Low-carb diets are notorious for lowering your blood sugar levels and causing headaches, according to Lindora Weight Loss Clinics. If you’re also exercising, the headaches can be much worse, as physical activity will use the few carbs you’re ingesting as fuel. According to the National Headache Foundation, you can avoid this type of headaches by avoiding jarring exercises or slowing down your workout.

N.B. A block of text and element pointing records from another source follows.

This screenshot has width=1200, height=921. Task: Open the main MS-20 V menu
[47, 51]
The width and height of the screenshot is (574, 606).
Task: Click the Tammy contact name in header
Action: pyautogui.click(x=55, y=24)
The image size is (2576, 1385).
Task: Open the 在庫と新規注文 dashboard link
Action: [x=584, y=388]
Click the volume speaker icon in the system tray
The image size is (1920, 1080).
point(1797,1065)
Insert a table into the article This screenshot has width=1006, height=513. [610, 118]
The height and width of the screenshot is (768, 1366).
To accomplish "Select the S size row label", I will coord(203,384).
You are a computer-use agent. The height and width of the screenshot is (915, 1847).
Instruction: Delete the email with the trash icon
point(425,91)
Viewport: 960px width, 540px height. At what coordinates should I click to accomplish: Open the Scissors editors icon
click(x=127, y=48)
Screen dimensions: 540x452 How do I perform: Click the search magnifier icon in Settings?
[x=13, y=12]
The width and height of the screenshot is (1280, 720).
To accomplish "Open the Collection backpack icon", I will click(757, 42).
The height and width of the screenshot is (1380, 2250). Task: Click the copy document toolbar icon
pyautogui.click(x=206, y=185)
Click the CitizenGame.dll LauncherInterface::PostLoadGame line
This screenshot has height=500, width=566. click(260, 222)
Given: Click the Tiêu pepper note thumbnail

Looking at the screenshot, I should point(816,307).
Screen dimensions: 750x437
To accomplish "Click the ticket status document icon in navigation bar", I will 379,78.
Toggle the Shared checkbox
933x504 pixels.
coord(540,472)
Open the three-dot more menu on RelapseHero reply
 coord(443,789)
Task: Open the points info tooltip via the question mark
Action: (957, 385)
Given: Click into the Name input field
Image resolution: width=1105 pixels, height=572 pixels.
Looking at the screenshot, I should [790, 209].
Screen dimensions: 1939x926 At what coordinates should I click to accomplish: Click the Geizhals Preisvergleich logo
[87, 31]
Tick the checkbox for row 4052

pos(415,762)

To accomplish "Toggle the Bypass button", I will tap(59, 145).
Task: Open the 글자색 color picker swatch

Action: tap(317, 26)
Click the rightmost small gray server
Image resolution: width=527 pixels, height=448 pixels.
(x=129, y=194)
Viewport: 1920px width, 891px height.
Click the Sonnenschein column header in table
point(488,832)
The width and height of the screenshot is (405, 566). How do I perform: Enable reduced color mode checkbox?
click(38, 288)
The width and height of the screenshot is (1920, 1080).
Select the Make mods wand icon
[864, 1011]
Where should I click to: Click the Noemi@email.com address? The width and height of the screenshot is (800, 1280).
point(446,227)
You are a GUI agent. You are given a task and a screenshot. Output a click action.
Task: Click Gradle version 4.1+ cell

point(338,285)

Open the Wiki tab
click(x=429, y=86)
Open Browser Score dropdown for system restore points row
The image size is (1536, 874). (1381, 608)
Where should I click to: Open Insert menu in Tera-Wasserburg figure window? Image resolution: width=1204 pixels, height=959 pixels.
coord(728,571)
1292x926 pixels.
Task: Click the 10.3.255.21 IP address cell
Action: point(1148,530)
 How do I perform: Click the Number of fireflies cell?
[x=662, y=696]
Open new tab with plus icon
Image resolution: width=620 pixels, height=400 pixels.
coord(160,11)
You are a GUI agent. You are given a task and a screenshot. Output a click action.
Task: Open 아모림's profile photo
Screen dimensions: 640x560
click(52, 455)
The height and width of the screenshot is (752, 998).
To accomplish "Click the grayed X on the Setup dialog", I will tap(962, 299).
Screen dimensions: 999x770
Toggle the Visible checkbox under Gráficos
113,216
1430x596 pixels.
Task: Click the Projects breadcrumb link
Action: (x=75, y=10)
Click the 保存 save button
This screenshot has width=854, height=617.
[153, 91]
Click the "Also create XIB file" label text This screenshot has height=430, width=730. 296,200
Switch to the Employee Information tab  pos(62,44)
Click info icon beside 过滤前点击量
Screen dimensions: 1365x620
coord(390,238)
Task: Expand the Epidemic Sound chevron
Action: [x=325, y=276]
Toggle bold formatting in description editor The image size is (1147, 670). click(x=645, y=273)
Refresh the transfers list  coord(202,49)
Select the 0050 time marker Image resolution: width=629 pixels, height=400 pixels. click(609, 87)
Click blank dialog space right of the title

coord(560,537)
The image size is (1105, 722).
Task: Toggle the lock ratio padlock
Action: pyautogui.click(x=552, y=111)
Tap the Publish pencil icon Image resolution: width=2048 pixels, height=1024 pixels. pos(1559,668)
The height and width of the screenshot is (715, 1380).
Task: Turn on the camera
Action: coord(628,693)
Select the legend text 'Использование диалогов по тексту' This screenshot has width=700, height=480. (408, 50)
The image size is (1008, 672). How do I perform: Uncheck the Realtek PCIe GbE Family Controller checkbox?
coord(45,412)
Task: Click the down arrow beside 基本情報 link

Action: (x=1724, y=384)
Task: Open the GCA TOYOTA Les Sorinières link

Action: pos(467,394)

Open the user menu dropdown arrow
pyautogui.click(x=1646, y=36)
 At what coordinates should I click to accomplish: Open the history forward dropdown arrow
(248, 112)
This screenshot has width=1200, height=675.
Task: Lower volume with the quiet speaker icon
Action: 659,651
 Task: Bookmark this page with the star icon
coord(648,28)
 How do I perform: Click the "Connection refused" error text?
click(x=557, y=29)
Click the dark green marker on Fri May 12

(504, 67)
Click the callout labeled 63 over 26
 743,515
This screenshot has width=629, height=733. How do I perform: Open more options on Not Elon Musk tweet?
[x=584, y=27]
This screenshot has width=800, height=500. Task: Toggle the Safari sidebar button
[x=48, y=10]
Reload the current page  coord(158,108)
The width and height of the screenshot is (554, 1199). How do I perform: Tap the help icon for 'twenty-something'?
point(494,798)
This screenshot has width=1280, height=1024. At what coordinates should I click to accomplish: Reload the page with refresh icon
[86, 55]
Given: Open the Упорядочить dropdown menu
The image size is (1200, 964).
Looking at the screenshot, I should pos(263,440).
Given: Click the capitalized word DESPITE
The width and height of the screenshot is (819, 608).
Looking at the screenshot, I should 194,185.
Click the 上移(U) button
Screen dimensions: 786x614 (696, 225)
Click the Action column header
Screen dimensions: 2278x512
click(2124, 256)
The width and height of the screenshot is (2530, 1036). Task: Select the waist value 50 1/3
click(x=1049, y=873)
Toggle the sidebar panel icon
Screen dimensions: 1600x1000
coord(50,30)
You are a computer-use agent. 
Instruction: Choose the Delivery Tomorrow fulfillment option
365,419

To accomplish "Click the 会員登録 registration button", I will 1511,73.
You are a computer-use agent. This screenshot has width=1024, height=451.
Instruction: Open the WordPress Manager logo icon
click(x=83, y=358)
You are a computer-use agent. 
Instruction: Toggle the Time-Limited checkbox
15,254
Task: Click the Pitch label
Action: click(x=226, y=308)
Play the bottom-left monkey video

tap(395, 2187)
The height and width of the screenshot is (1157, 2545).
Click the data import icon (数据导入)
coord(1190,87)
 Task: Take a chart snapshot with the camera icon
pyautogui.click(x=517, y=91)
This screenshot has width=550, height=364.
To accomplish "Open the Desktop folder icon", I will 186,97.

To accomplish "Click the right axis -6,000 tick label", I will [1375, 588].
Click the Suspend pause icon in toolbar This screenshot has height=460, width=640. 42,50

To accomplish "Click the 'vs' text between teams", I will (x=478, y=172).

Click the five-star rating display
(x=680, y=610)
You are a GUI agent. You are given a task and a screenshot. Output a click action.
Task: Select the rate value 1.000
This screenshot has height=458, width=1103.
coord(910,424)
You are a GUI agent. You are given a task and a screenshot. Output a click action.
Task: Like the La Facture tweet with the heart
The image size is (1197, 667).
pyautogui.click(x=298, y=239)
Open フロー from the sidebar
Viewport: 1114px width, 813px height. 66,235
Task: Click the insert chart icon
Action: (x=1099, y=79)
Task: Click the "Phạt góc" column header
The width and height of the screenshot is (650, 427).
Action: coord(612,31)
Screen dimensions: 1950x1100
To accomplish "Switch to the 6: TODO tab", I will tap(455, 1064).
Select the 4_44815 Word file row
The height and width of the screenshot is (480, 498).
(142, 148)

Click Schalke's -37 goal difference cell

In many diets, you might have to cut all drinks except water. If you usually drink a lot of other liquids because you don’t like the taste of water, you might end up drinking less when dieting. This could make you dehydrated, especially if you keep it up for more than a couple of days. Make sure you’re drinking at least eight glasses of liquid a day. Water is ideal, but you can also try seltzer water or calorie-free sport drinks or flavored water.

Fluid Shift

Fluid shifts happen when you’re on the other side of the spectrum and you’re drinking lots of fluids. This might affect your sodium and potassium levels and can cause headaches. To prevent this type of headaches, make sure you increase your salt and potassium intake along with your water intake. Good sources of potassium include meats, potatoes with skin, dairy products, nuts and tomatoes.


When you’re on a strict or crash diet, you’re likely to skip meals or go for hours without touching food. This causes your blood sugar to plummet and can lead to headaches as a result. Eating regular meals that contain both carbs and protein is the best solution. If you’re dieting, choose a program that allows you to eat several meals a day.